I forgot to find that documentation for you. Sorry about tjay, but yes ipsec is the option desired. What's your budget per office for a tunnel device?

looking to keep under £300 per unit if possible, however I am not sure whether we would benefit with a more powerful unit as the server in the main office, as the three branch offices will be all connecting to it but not to each other. It is also unlikely we will have more than 2 running simultaneously due to manpower. One of those J1900 units would probably be ok but the fact they are non name from china with no docs etc is a worry. I would actually consider the official pfsense appliance (SG -2200 model) but they are hard to get in the UK and quite expensive to import with this brexit nonsense going on just now.

I'll throw you a couple of ideas when I get back from lunch. It's read only Friday so I don't have anything getting in the way today.

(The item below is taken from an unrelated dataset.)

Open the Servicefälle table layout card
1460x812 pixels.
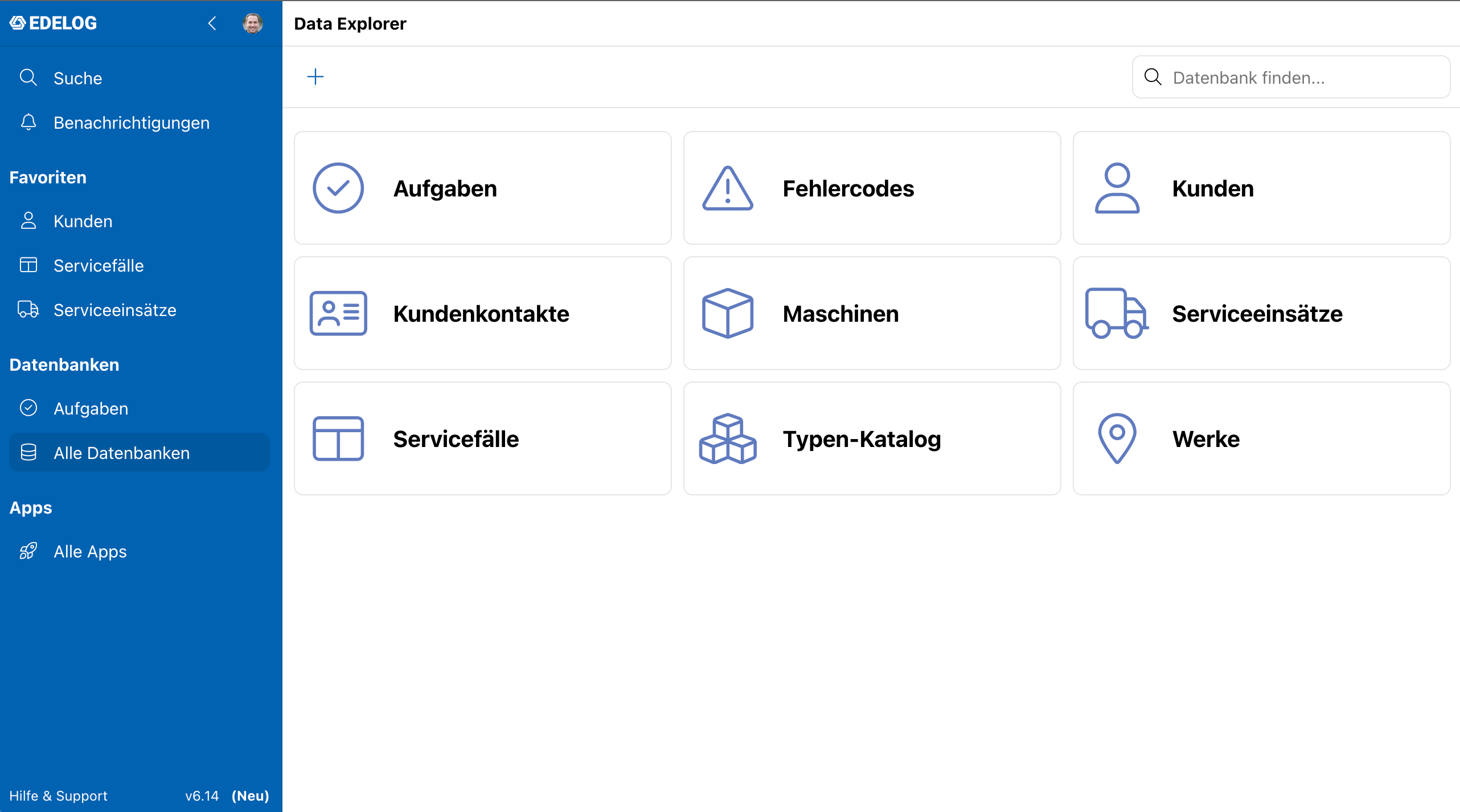(x=482, y=438)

Be careful with those j1900 boxes, they usually come with Realtek nics, from my personal experience and the pfsense forum they don't play nice with pfsense. Intel nics are the usual recommendation.

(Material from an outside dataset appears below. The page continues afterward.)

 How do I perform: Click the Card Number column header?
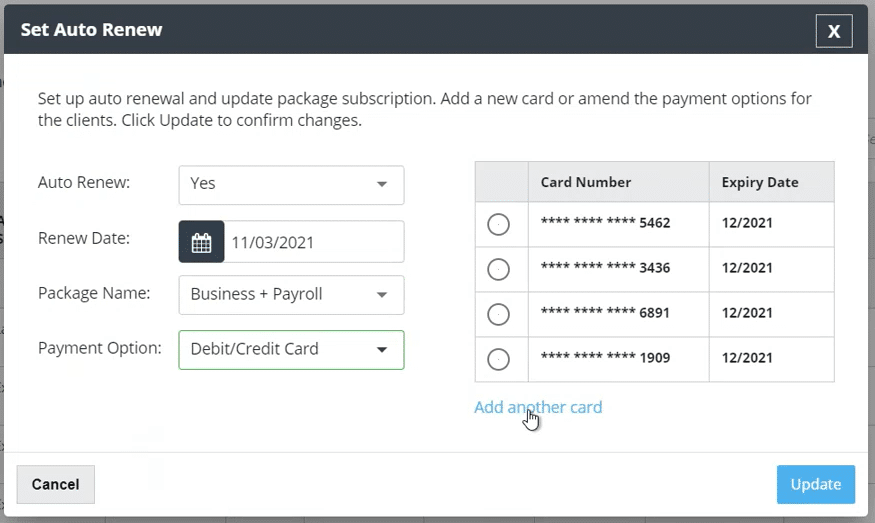tap(586, 182)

Pfsense runs extremely well virtualized. My current site-to-site is between two virtualized instances of pfsense with Proxmox as the hypervisor. Now whether or not you should run it virtualized well get you lots of different opinions on security/reliability.

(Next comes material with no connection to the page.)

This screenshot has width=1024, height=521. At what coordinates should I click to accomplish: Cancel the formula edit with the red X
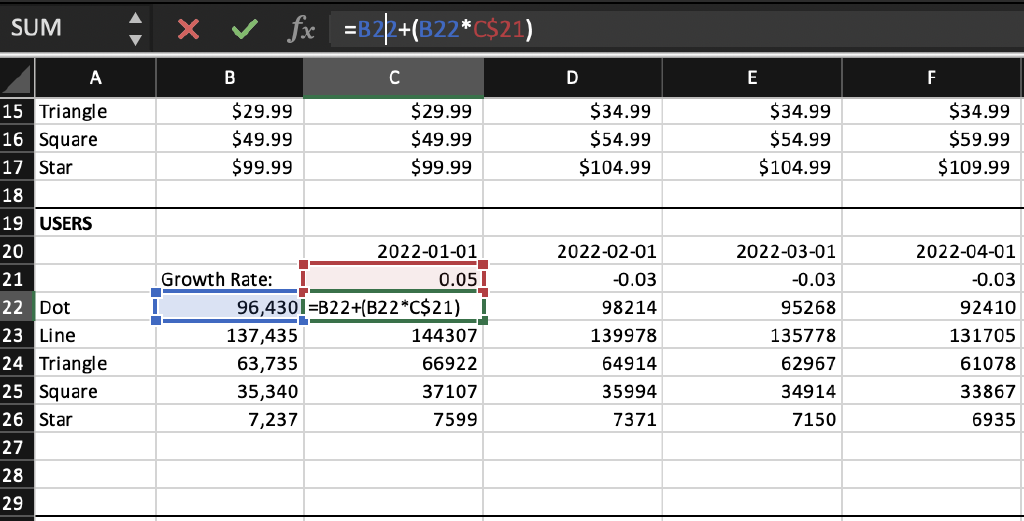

Pictures and links to guides on the way

My PFSense at home has a realtek and it works fine.

@AJBek -- We're using a Zotac Zbox for an IPSesque system and it's pretty sweet. Not this one, but I think this particular one will suit your needs:

One of the questions for that product is "are both NICS intel" and they aren't, but one guy said he's using PFSense fine with it.

That is the same box I was having problems with. Plain internet was fine, but when I would saturated the gigabit link, I kept getting Watchdog timeout errors. Of course this was about 6 months ago and things have changed since then. This link https://forums.freebsd.org/threads/55306/ talks about some of the problems with Realtek nics.

thanks guys, that z box looks nice but struggling to find the dual nic model in the uk, the only one I could find was on amazon.co.uk and cost £600!! Will keep looking though. My home mini server is based on a j1900 asus board with dual realtek nics and they work fine, but that is window server rather than pfsense.

Well according to @OriginalDotte he's had difficulty so be careful with your decision. Personally I have had zero issues with my realtek but apparently mileage may vary. I would suggest doing intel when possible though... that's a 'nix thing.

Personally i'm using a computer that we decommisioned at work that had a PCIE port and dropped the NIC in it and loaded up PFSense on an SSD. It's -slightly- overpowered but was free.

yeah, I am seriously considering picking up 4 SFF core 2 duo optoplex 755s off ebay for $50 sticking an intel nic in the pcie slot and using that. It will be over powered and not the most efficient but will be a known quantity and well proven. I think that was close to the system wendall built in his original pfsense video, and if it is good enough for him.

Yeah absolutely, it'll be the most powerful firewall you've ever had, haha.

I'm about to visualize mine at home to give it more "oomph" for the power usage. Virtualize PFSense/FreeNAS on the same box.